CD14 directs adventitial macrophage precursor recruitment: role in early abdominal aortic aneurysm formation.

Authors:
Blomkalns AL, Gavrila D, Thomas M, Neltner BS, Blanco VM, Benjamin SB, McCormick ML, Stoll LL, Denning GM, Collins SP, Qin Z, Daugherty A, Cassis LA, Thompson RW, Weiss RM, Lindower PD, Pinney SM, Chatterjee T, Weintraub NL.
In:
Source: J Am Heart Assoc
Publication Date: (2013)
Issue: 2(2): e000065
Research Area:
Cardiovascular
Basic Research
Cells used in publication:
Fibroblast, aortic adventitial, human
Species: human
Tissue Origin: aortic
Abstract
BACKGROUND: Recruitment of macrophage precursors to the adventitia plays a key role in the pathogenesis of abdominal aortic aneurysms (AAAs), but molecular mechanisms remain undefined. The innate immune signaling molecule CD14 was reported to be upregulated in adventitial macrophages in a murine model of AAA and in monocytes cocultured with aortic adventitial fibroblasts (AoAf) in vitro, concurrent unitywith increased interleukin-6 (IL-6) expression. We hypothesized that CD14 plays a crucial role in adventitial macrophage precursor recruitment early during AAA formation. METHODS AND RESULTS: CD14(-/-) mice were resistant to AAA formation induced by 2 different AAA induction models: aortic elastase infusion and systemic angiotensin II (AngII) infusion. CD14 gene deletion led to reduced aortic macrophage infiltration and diminished elastin degradation.
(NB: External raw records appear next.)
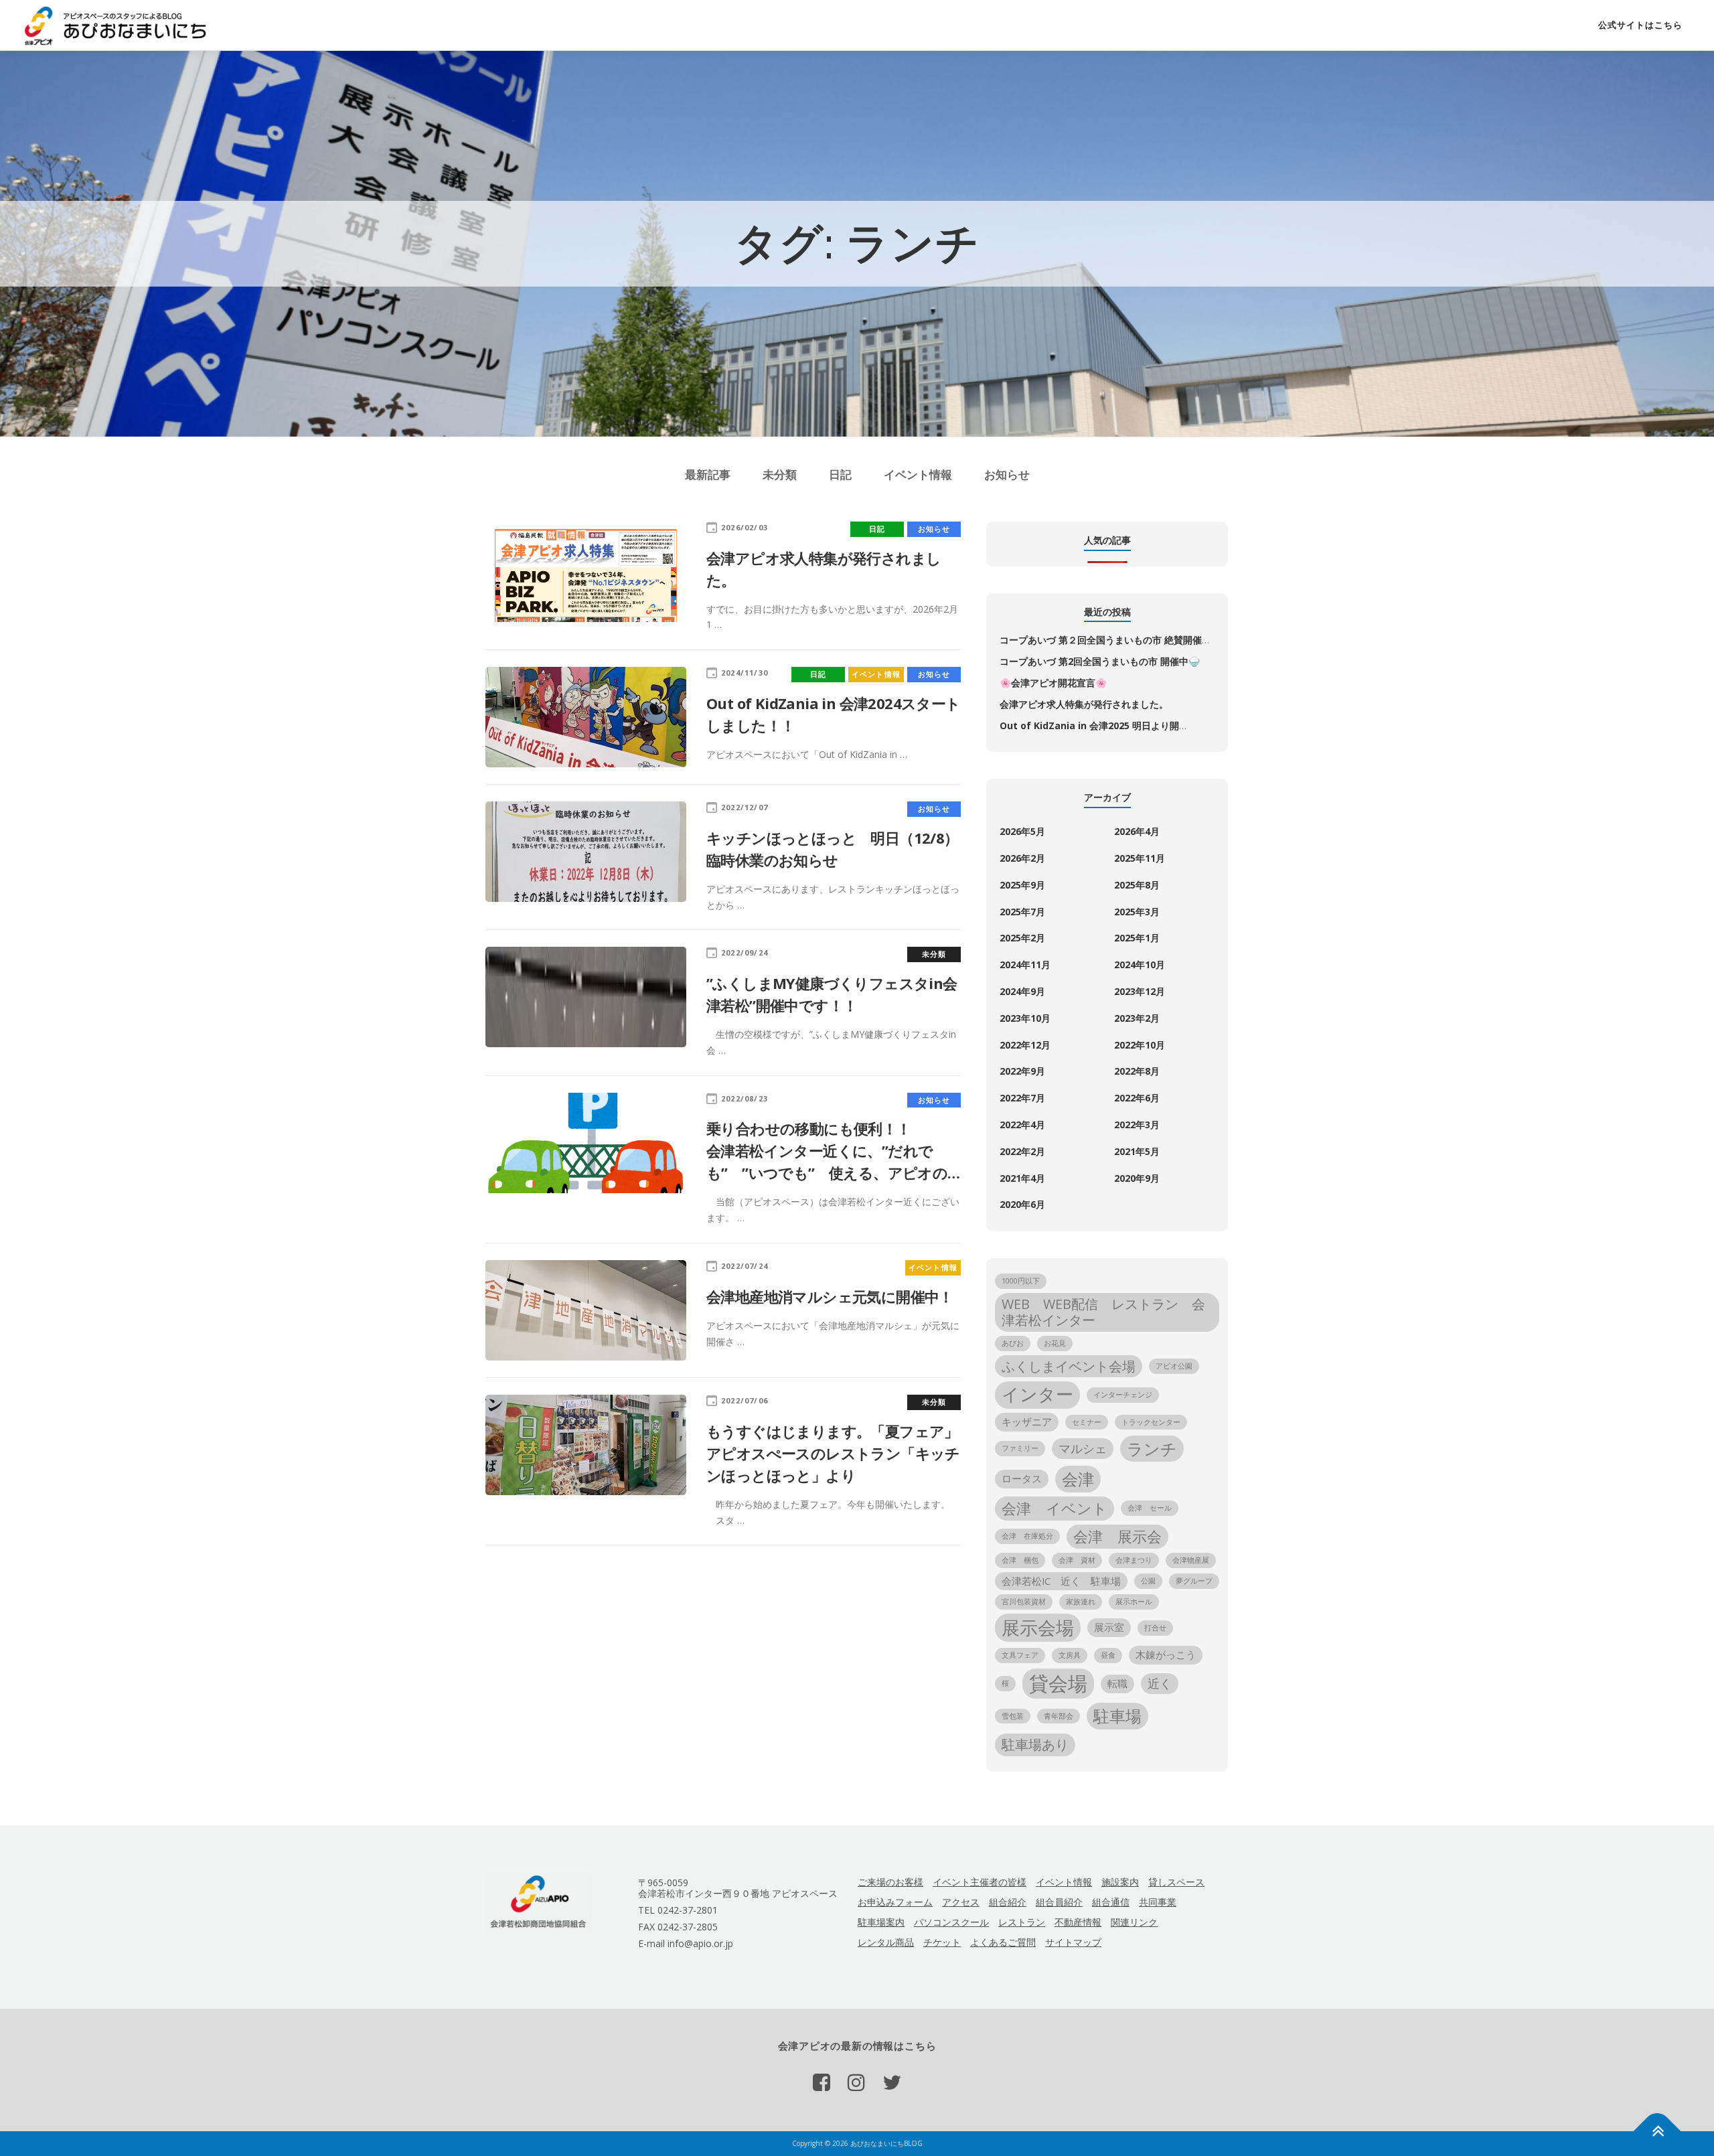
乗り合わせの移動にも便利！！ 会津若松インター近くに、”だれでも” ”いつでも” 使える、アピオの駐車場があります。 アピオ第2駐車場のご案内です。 (908, 1172)
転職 (1117, 1683)
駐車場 (1117, 1716)
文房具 (1070, 1655)
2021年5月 (1137, 1151)
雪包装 (1013, 1716)
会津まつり (1133, 1560)
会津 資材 (1077, 1560)
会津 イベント (1054, 1508)
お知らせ (1007, 474)
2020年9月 (1137, 1178)
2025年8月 (1137, 884)
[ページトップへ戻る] (1657, 2131)
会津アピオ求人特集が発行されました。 (1084, 704)
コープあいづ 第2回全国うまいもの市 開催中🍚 (1100, 661)
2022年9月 (1022, 1071)
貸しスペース (1176, 1881)
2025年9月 (1022, 884)
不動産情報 (1078, 1922)
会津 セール (1149, 1508)
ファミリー (1020, 1448)
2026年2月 (1022, 858)
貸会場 (1058, 1683)
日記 (840, 474)
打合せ (1155, 1627)
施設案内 (1120, 1881)
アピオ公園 (1174, 1366)
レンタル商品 (886, 1942)
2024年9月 (1022, 991)
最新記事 (707, 474)
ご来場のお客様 (890, 1881)
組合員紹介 (1059, 1902)
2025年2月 (1022, 937)
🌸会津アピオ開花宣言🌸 (1053, 682)
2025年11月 (1139, 858)
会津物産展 (1190, 1560)
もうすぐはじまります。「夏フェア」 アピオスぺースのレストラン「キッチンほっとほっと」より (868, 1453)
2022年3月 (1137, 1124)
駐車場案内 (881, 1922)
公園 (1148, 1581)
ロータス (1022, 1478)
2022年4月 (1022, 1124)
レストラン (1021, 1922)
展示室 (1109, 1627)
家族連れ (1080, 1601)
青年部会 (1058, 1716)
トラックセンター (1150, 1422)
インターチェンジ (1122, 1394)
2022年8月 (1137, 1071)
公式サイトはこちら (1640, 25)
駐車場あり (1035, 1745)
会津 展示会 (1117, 1536)
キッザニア (1027, 1421)
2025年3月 (1137, 911)
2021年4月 (1022, 1178)
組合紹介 (1007, 1902)
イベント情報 (918, 474)
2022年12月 (1025, 1044)
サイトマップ (1073, 1942)
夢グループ (1194, 1581)
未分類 (780, 474)
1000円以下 (1021, 1281)
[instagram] (856, 2082)
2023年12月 (1139, 991)
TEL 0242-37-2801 (678, 1910)
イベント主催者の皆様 (979, 1881)
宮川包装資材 (1024, 1601)
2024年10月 (1139, 964)
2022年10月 (1139, 1044)
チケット (942, 1942)
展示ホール (1133, 1601)
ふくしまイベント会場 (1069, 1366)
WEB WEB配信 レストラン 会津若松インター (1103, 1312)
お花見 (1055, 1343)
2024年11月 (1025, 964)
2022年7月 (1022, 1097)
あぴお (1013, 1343)
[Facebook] (821, 2082)
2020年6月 (1022, 1204)
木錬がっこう (1166, 1654)
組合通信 (1110, 1902)
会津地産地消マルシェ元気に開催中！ (829, 1296)
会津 (1078, 1479)
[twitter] (891, 2082)
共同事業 (1157, 1902)
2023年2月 (1137, 1018)
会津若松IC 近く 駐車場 (1061, 1581)
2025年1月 (1137, 937)
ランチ (1152, 1449)
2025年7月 (1022, 911)
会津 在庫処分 (1027, 1536)
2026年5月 (1022, 831)
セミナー (1086, 1422)
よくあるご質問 (1003, 1942)
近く (1160, 1683)
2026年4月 (1137, 831)
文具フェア (1020, 1655)
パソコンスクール (951, 1922)
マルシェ (1083, 1448)
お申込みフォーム (895, 1902)
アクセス (961, 1902)
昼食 (1108, 1655)
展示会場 (1038, 1627)
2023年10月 (1025, 1018)
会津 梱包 (1020, 1560)
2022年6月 (1137, 1097)
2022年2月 (1022, 1151)
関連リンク (1134, 1922)
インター (1037, 1394)
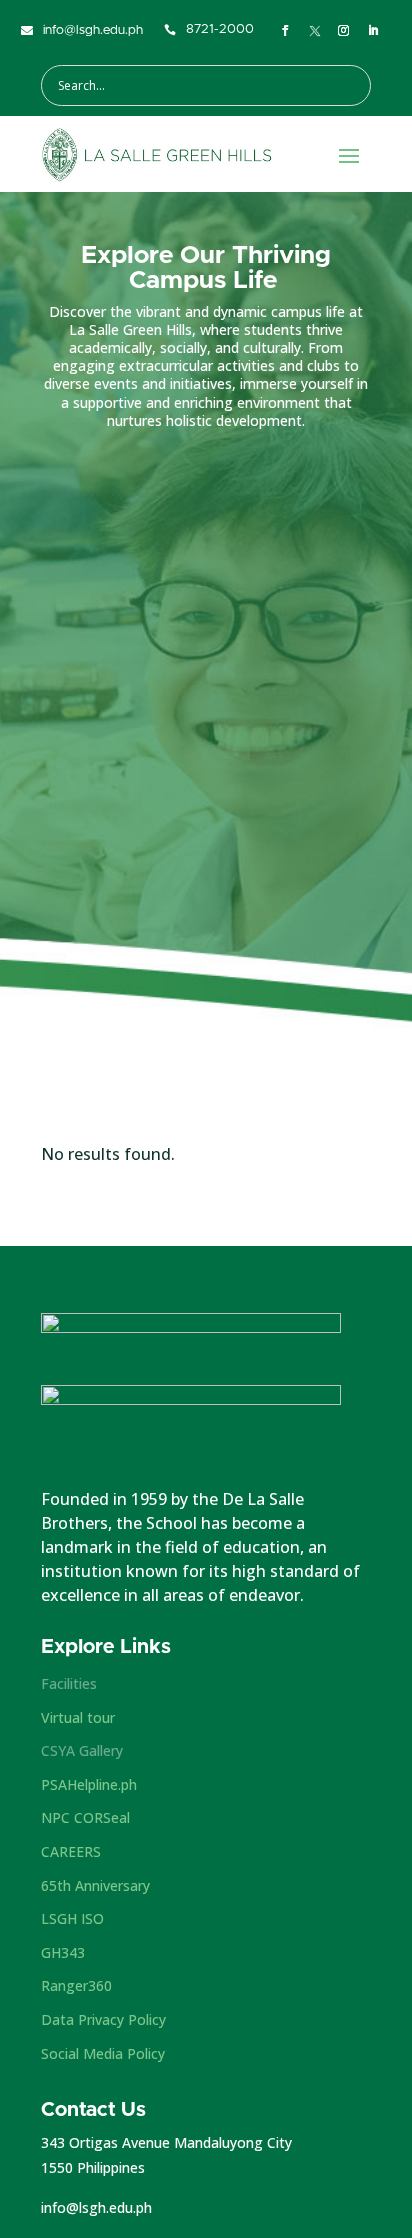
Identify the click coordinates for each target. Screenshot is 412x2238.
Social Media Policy (103, 2053)
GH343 (63, 1952)
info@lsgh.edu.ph (96, 2207)
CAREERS (71, 1851)
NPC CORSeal (85, 1817)
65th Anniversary (95, 1885)
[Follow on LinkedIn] (374, 31)
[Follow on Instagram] (344, 31)
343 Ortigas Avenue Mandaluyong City (166, 2142)
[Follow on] (315, 31)
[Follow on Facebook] (286, 31)
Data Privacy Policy (103, 2019)
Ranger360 (76, 1985)
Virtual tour (78, 1717)
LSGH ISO (72, 1918)
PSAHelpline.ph (89, 1784)
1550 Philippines (93, 2167)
Adventitial monocyte binding to AngII-infused aorta in vitro was dependent on CD14, and incubation of human acute monocytic leukemia cell line-1 (THP-1) monocytes with IL-6 or conditioned medium from perivascular adipose tissue (PVAT) upregulated CD14 expression. Conditioned medium from AoAf and PVAT induced CD14-dependent monocyte chemotaxis, which was potentiated by IL-6. CD14 expression in aorta and plasma CD14 levels were increased in AAA patients compared with controls. CONCLUSIONS: These findings link CD14 innate immune signaling via a novel IL-6 amplification loop to adventitial macrophage precursor recruitment in the pathogenesis of AAA.